_Selected passage_:
-----

Swimming Federation of India
- Sport: Aquatic sports
- Category: Swimming Synchronized Swimming Diving High Diving Water Polo
- Jurisdiction: India
- Membership: 30 associations
- Abbreviation: SFI
- Founded: 1948; 78 years ago
- Affiliation: World Aquatics
- Affiliation date: 1932
- Regional affiliation: Asia Aquatics
- Headquarters: Ahmedabad, Gujarat, India
- President: R N Jayprakash
- CEO: Virendra Nanavati
- Secretary: Chokshi Monal
- Replaced: National Swimming Association; Indian Swimming Federation;

Official website
- swimming.org.in
- India

= Swimming Federation of India =

Sports governing body in India

The Swimming Federation of India is the national governing body for aquatic sports in India. Legally, it is a non-profit association registered under the West Bengal Societies Registration Act, 1861. The federation holds elections for its office bearers every four years. The SFI currently oversees competition in the sports of swimming, masters swimming, synchronized swimming, diving, high diving, and water polo. It is affiliated to World Aquatics and Asia Aquatics.

-----

_Given material_:
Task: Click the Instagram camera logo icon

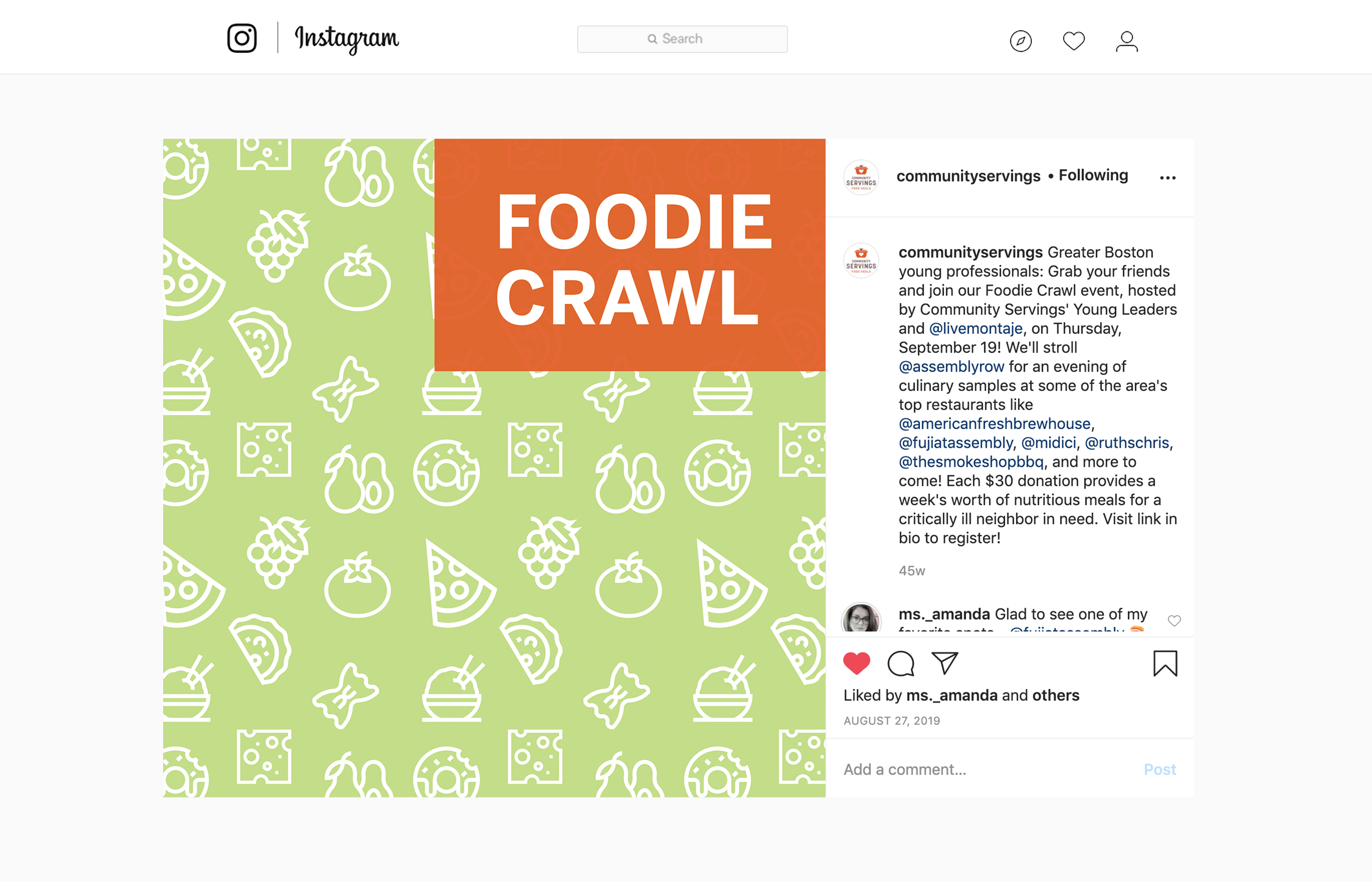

-----

_Job_:
Answer these from the text about the Swimming Federation of India:
(a) In which city is the federation's headquarters?
(b) Under which act is the federation registered?
(c) How often does the federation hold elections for its office bearers?

_Solution_:
(a) Ahmedabad, Gujarat, India
(b) The West Bengal Societies Registration Act, 1861
(c) Every four years